Mrs. Wertz showed off the frock with a spin. “Thanks muchly. It’s nearly new from my sister Bess, out Ingersoll way. Lucky for me, she’s been enjoying her suppers of late. Heavens, I wish I could put on some flesh, but there you are.”

“And here
you
are,” said Aunt Grace, presenting Mrs. Wertz with her special potato salad before the conversation could descend to body talk.

“You shouldn’t have,” Mrs. Wertz replied, packing it next to the bologna sandwiches and celery sticks in her picnic basket.

“No trouble,” Aunt Grace allowed. “I make it with olives and pimentos, you know.
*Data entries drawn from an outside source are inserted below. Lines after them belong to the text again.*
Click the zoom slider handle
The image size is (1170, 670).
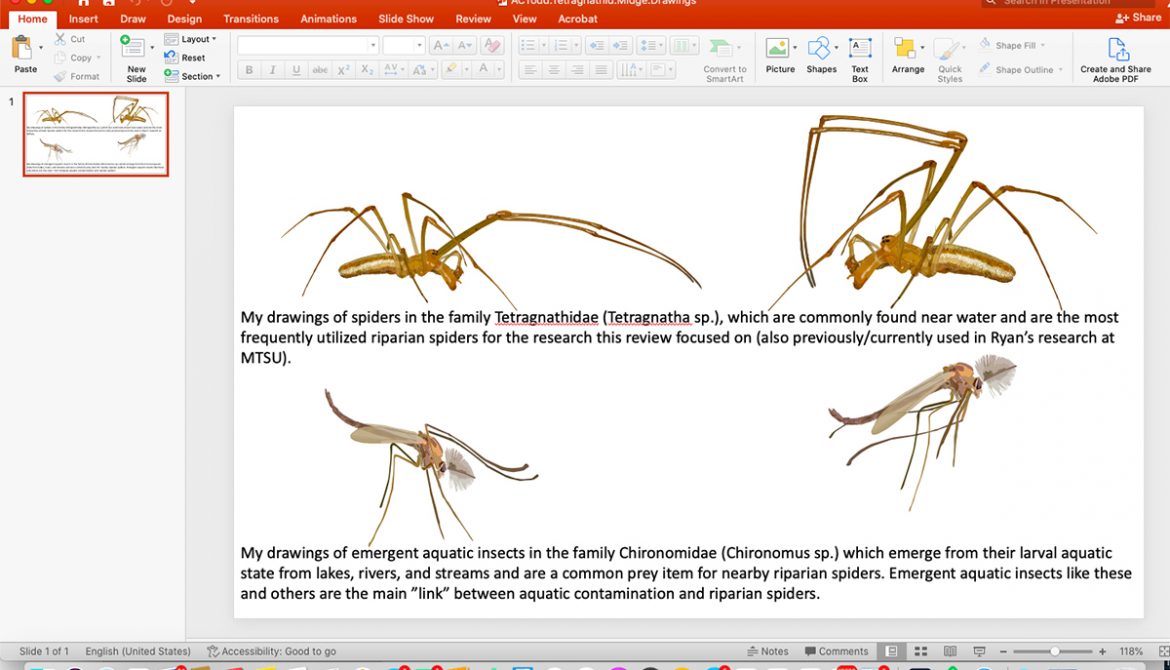[1054, 652]
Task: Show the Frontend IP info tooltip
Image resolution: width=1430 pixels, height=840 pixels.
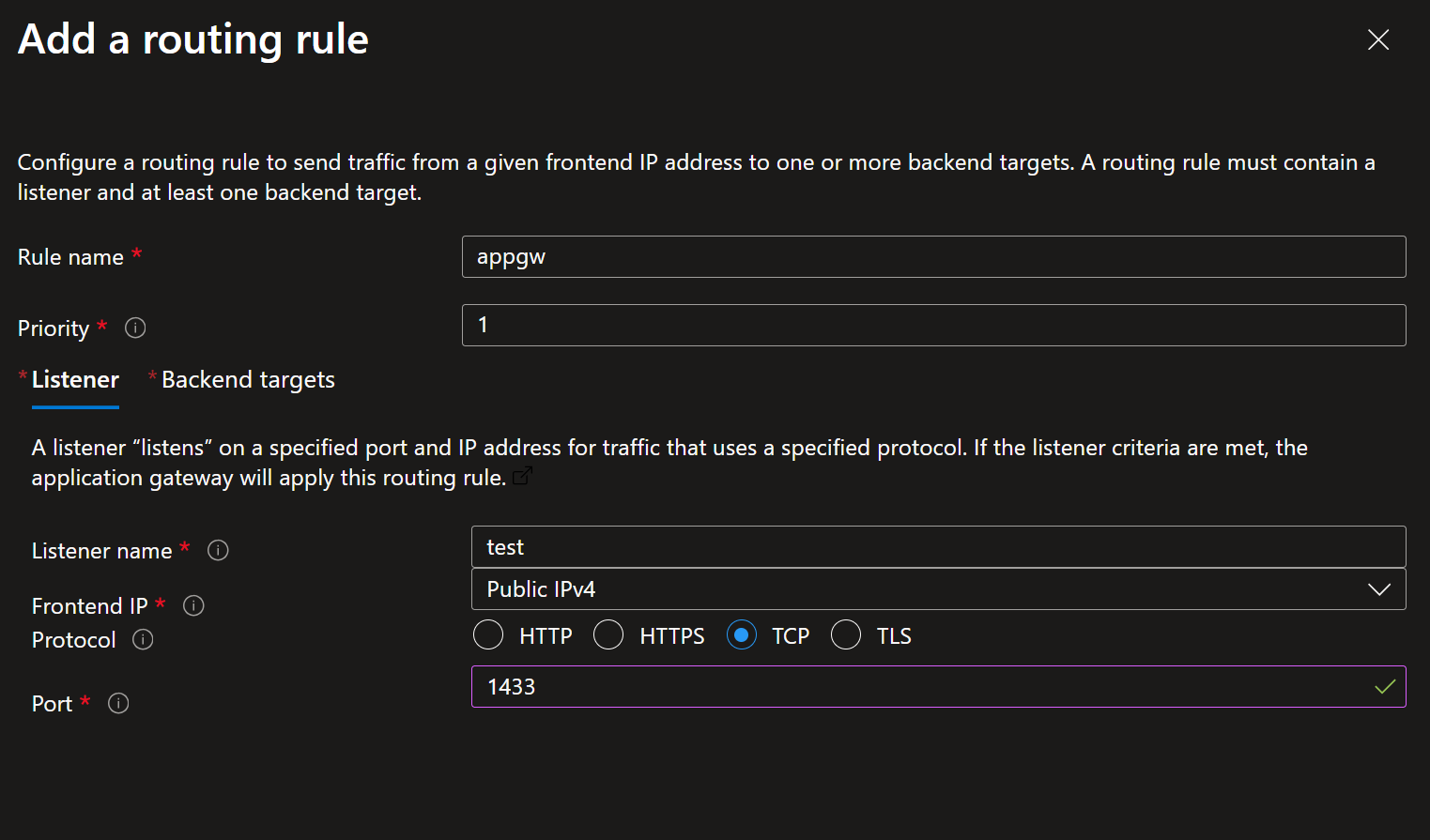Action: (x=193, y=605)
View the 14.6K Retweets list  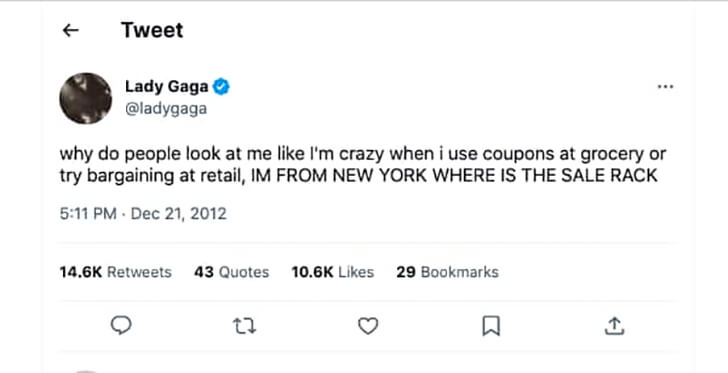(116, 272)
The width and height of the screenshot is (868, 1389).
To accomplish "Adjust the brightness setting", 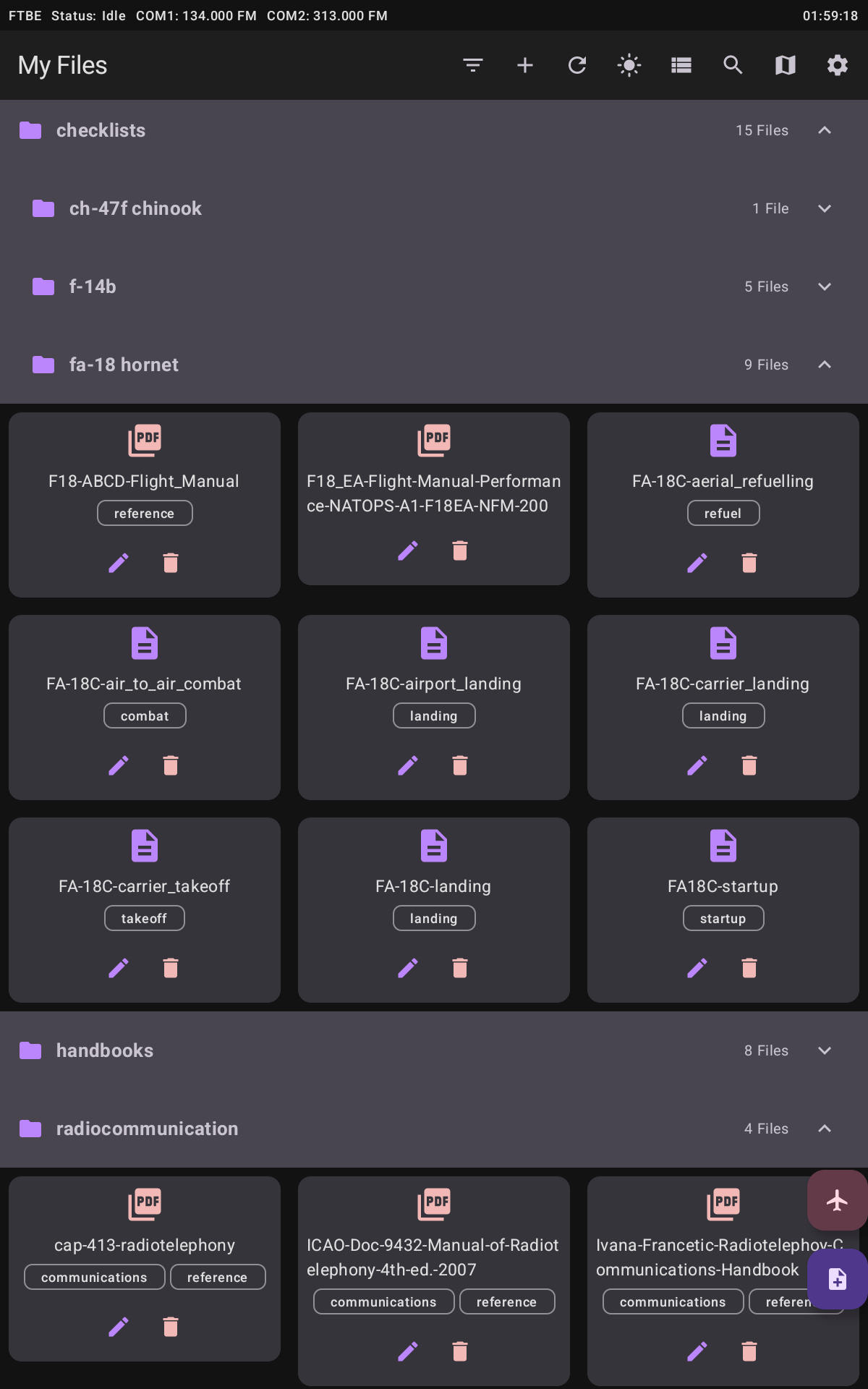I will [x=629, y=65].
With a speck of pepper for zest.” Aware of a wriggling at her side, she glanced at Timmy, and faced an unspeakable horror. “Timothy! Get your hands out of your pants!”

“But my nuts itch.”

“Timothy!”

“Well, they do!”

Aunt Grace gave him two quick spanks. “That’s for scratching. And that’s for sass.” She pivoted back to Mrs. Wertz, red as a beet. “If Timothy gets himself into any mischief, give him a good smack. It’s the one thing he understands.” Timmy made a face. Aunt Grace grabbed him by the ear. “If we hear of any hijinks, there’ll be more where this came from.” With that she gave Timmy a third and final spank that sent the lad scooting down the verandah steps.

“I’m sure he’ll be just fine,” Mrs. Wertz said, as the boys ran laughing in circles to the street, the picnic basket swinging between them.